> _PROBLEM DESCRIPTION_
Return the lines of the material from the line with "You are a GUI" up to and including the line with "pyautogui.click(x=734, y=487)", copied exactly and with nothing else.

[Entries for locating words and elements]
# # # # # # #

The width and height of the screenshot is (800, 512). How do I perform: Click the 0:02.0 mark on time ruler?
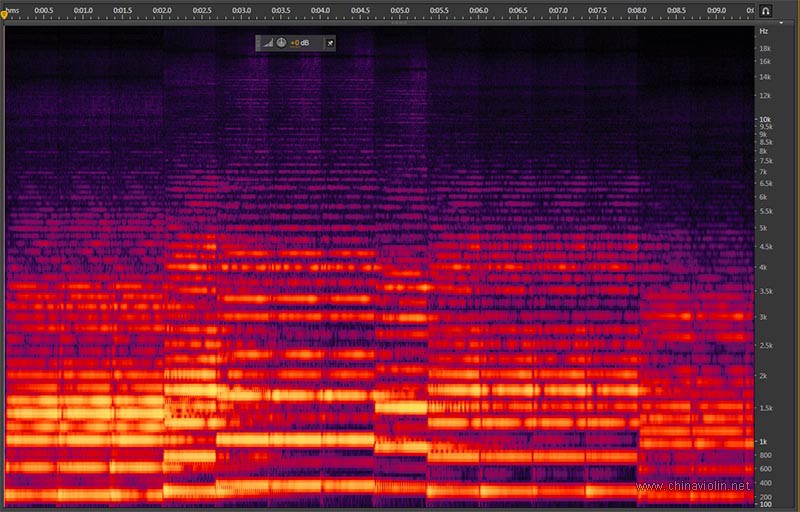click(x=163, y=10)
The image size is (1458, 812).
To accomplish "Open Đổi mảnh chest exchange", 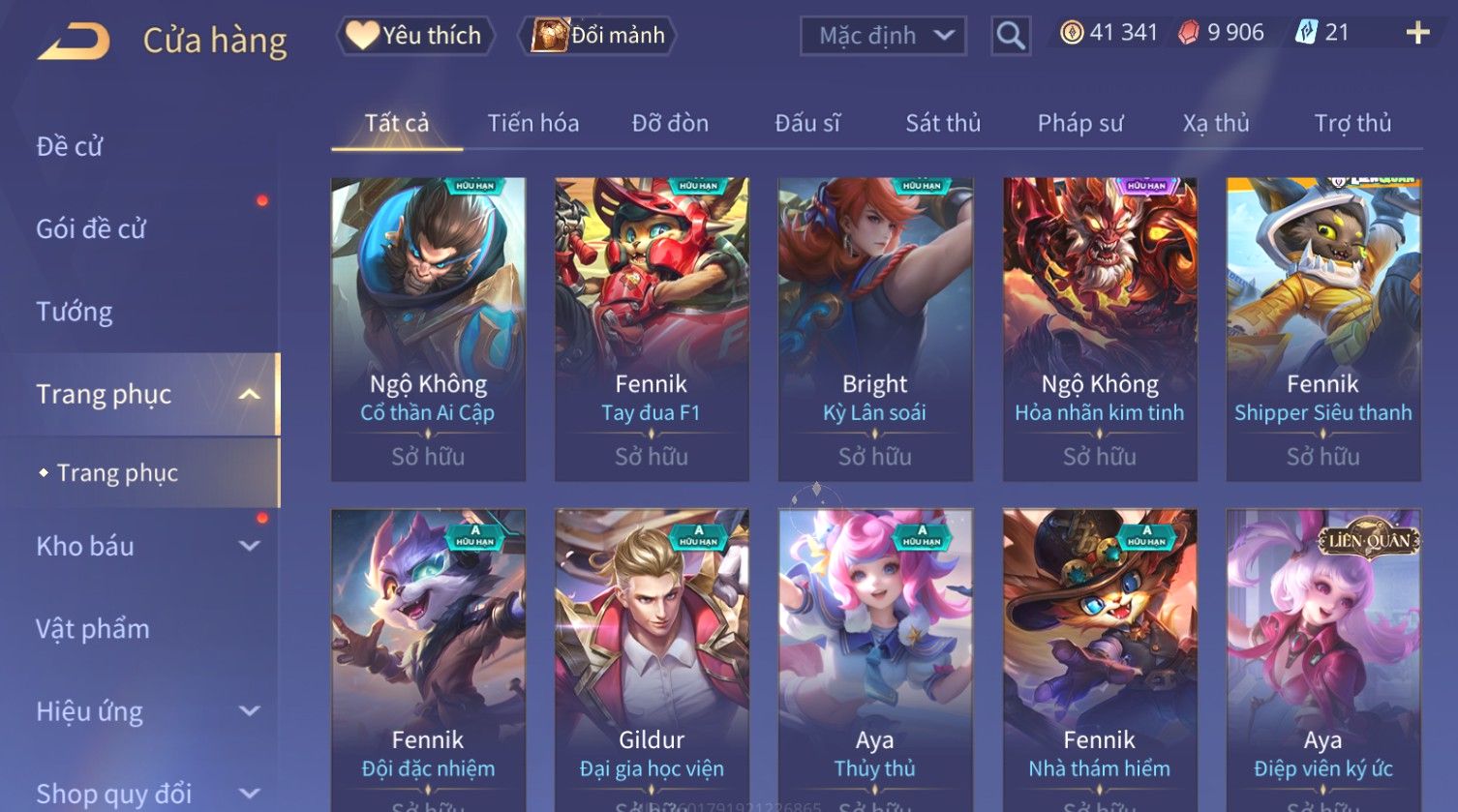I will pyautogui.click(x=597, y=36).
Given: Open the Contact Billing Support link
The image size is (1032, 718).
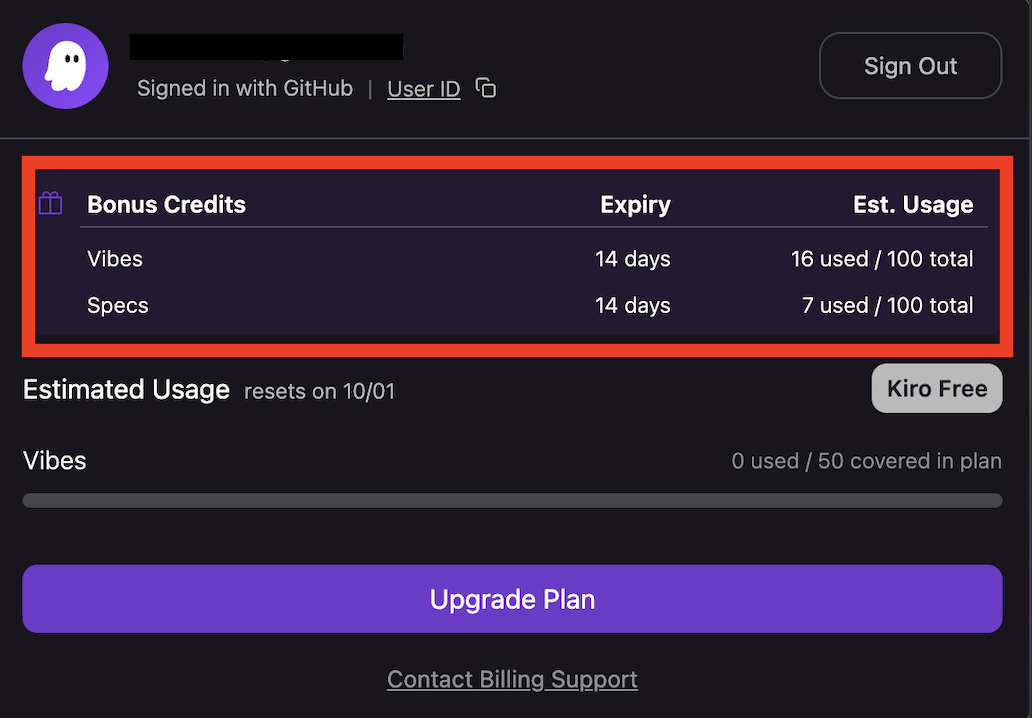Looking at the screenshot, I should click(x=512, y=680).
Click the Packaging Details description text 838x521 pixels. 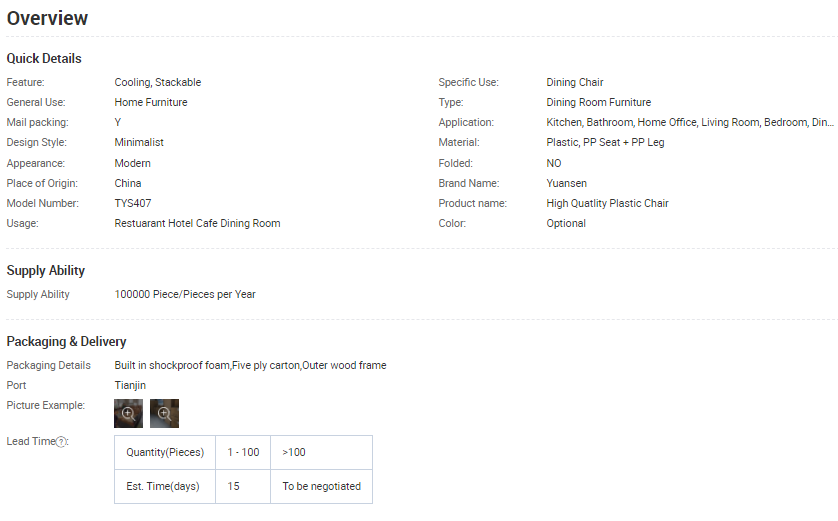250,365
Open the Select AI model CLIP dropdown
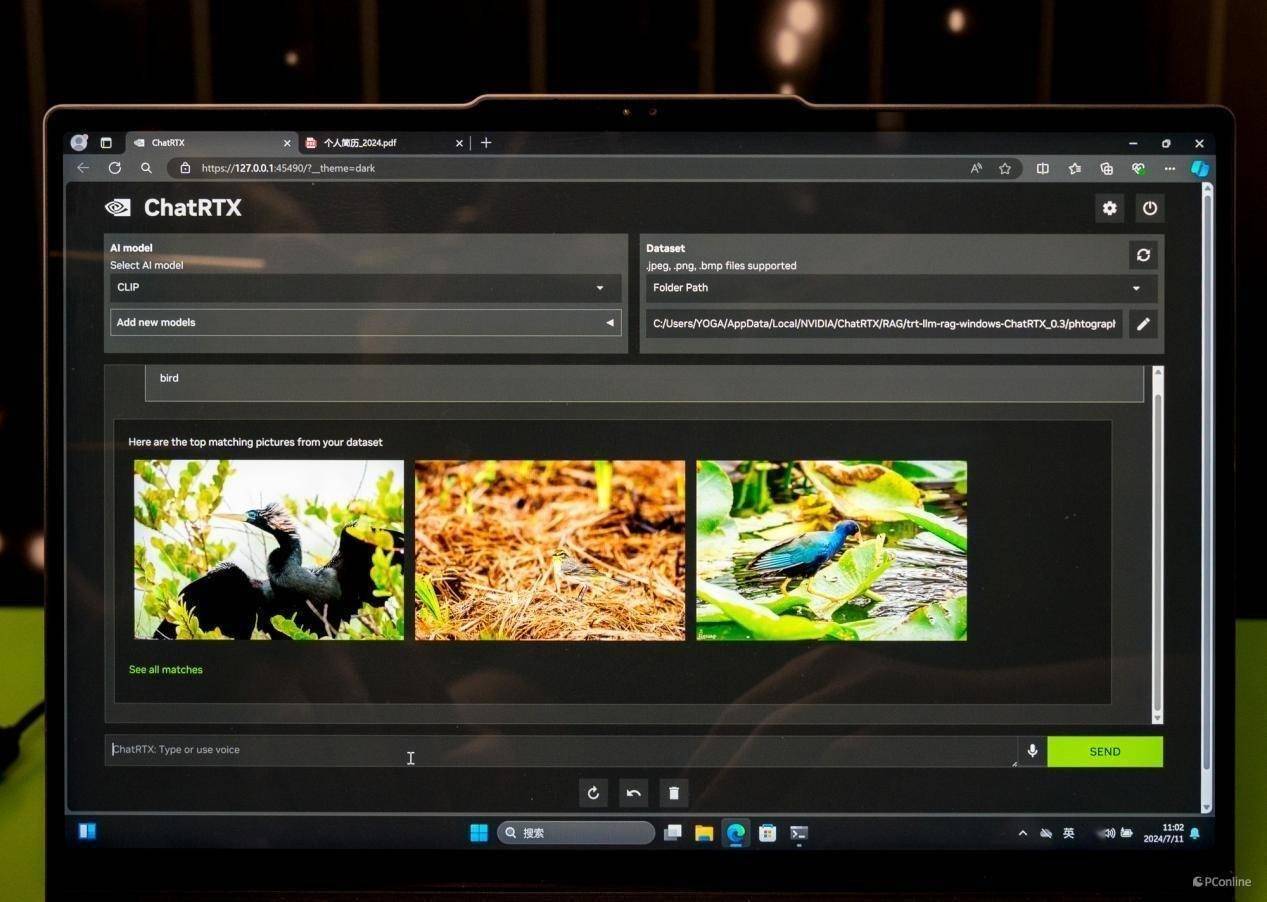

# # # # # # #

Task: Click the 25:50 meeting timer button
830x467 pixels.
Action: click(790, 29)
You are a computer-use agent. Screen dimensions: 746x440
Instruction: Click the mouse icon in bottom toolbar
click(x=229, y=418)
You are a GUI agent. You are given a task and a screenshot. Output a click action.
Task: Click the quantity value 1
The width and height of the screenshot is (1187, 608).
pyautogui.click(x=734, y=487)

# # # # # # #

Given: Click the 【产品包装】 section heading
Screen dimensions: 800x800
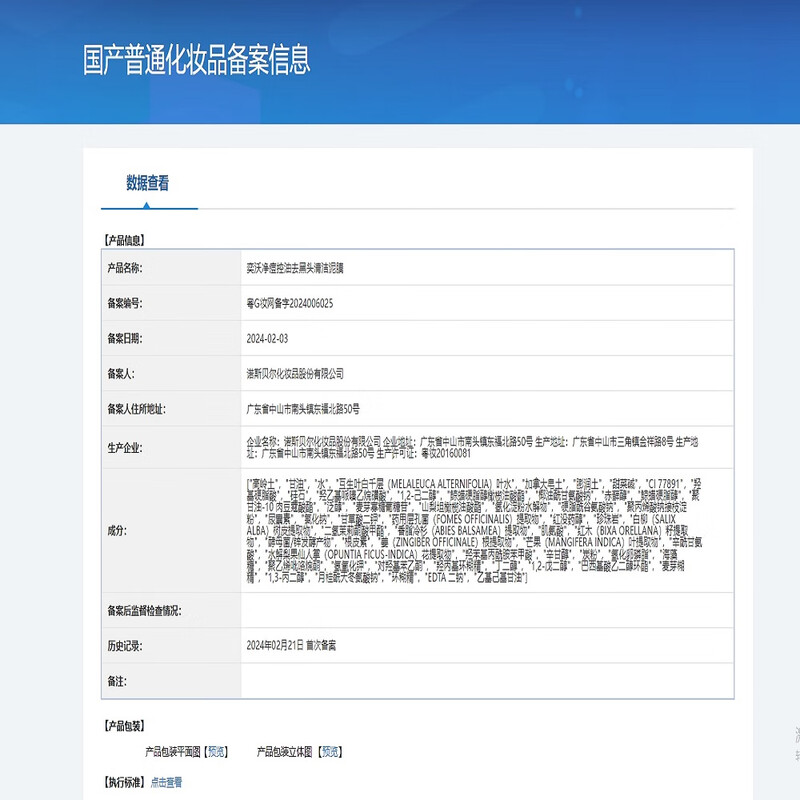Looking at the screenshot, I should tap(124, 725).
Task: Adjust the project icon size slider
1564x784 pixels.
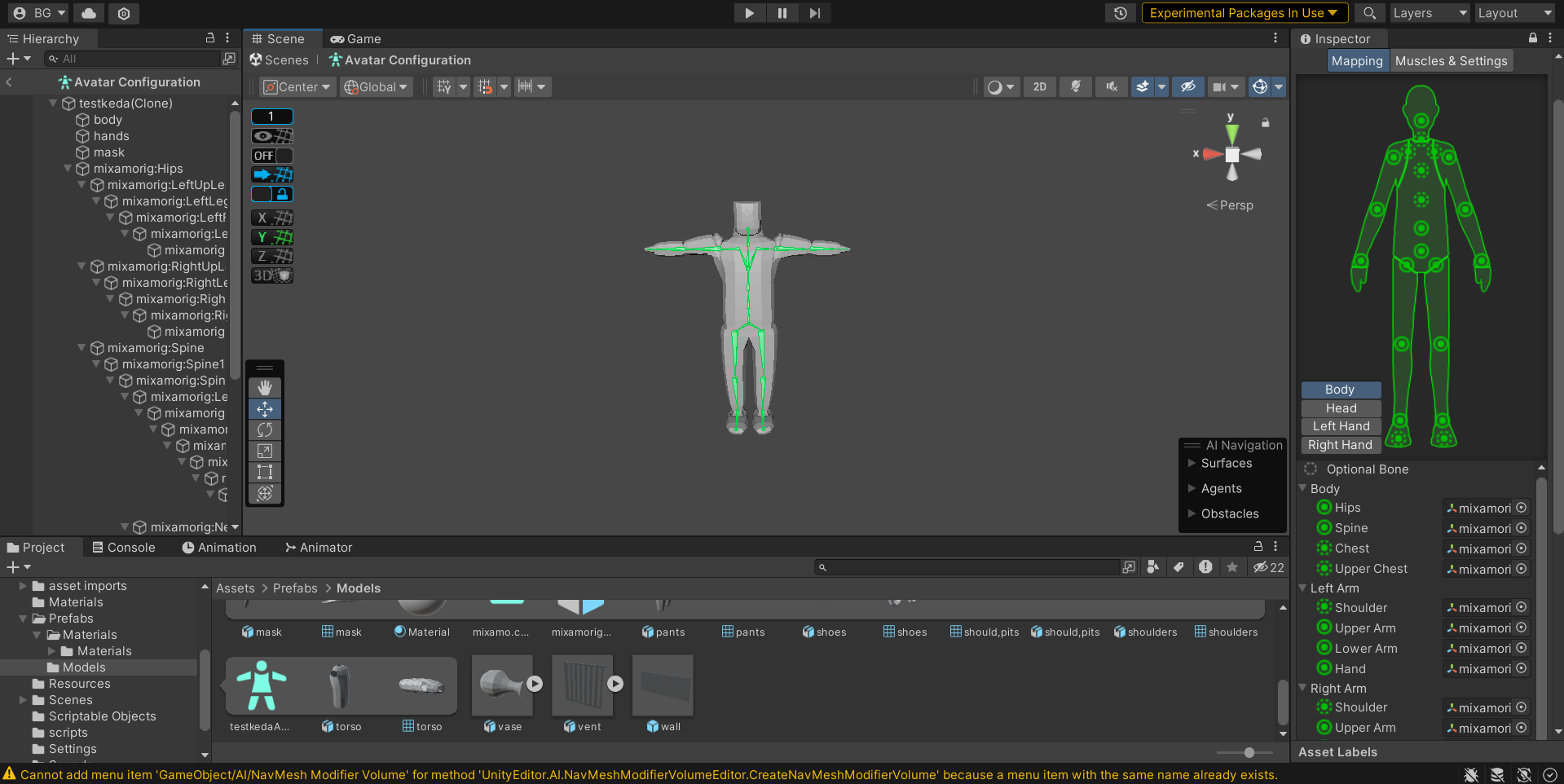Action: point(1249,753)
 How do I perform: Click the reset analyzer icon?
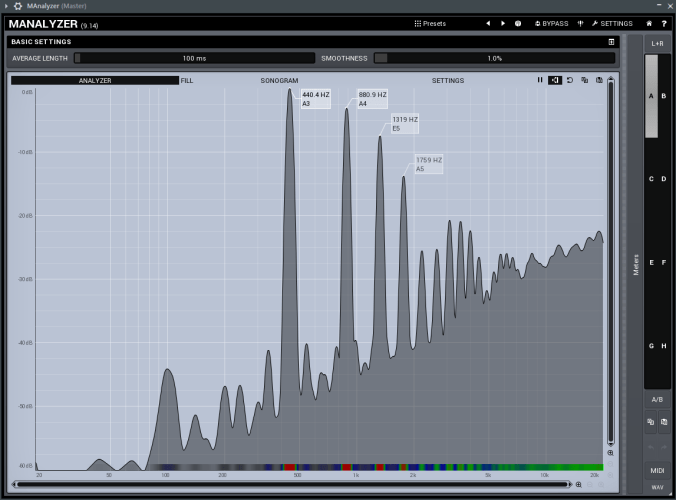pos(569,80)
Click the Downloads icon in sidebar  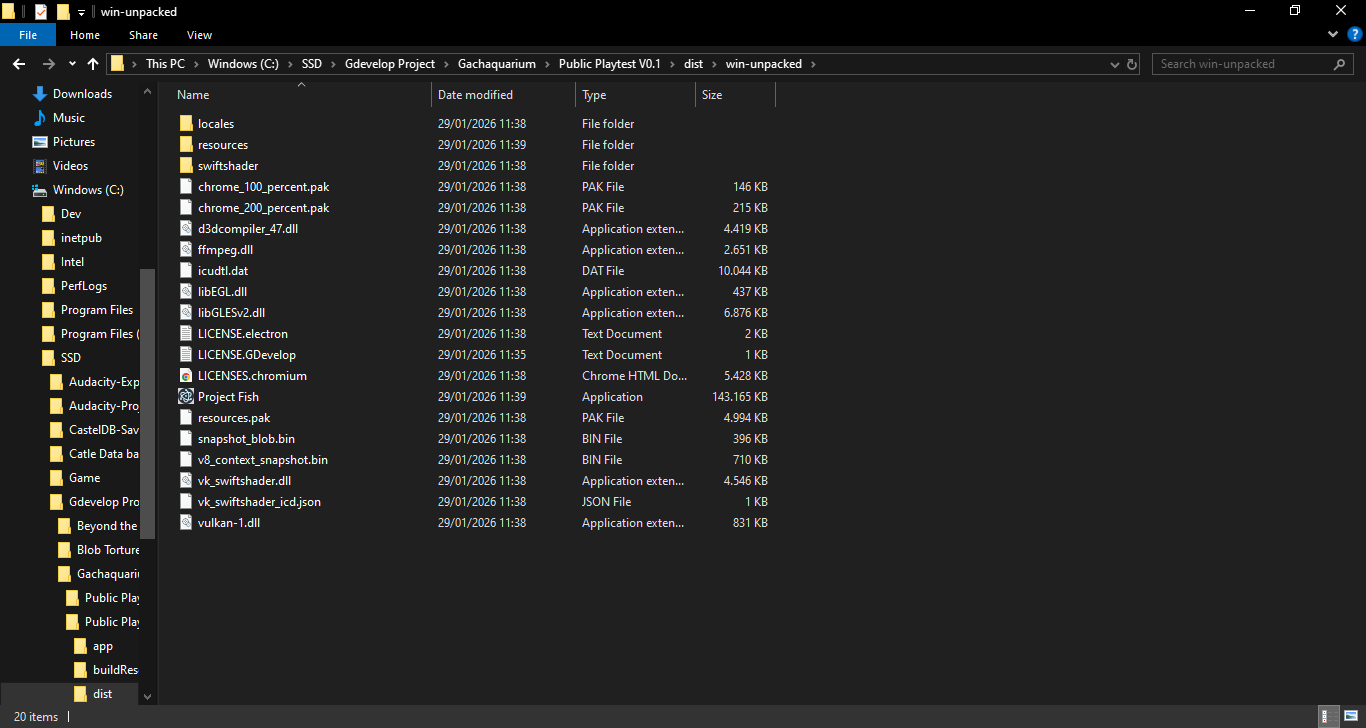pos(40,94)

# # # # # # #

> _FULL OUTPUT_
You are a GUI agent. You are given a task and a screenshot. Output a click action.
Task: Click the quantity value 1
The width and height of the screenshot is (1187, 608).
pyautogui.click(x=734, y=487)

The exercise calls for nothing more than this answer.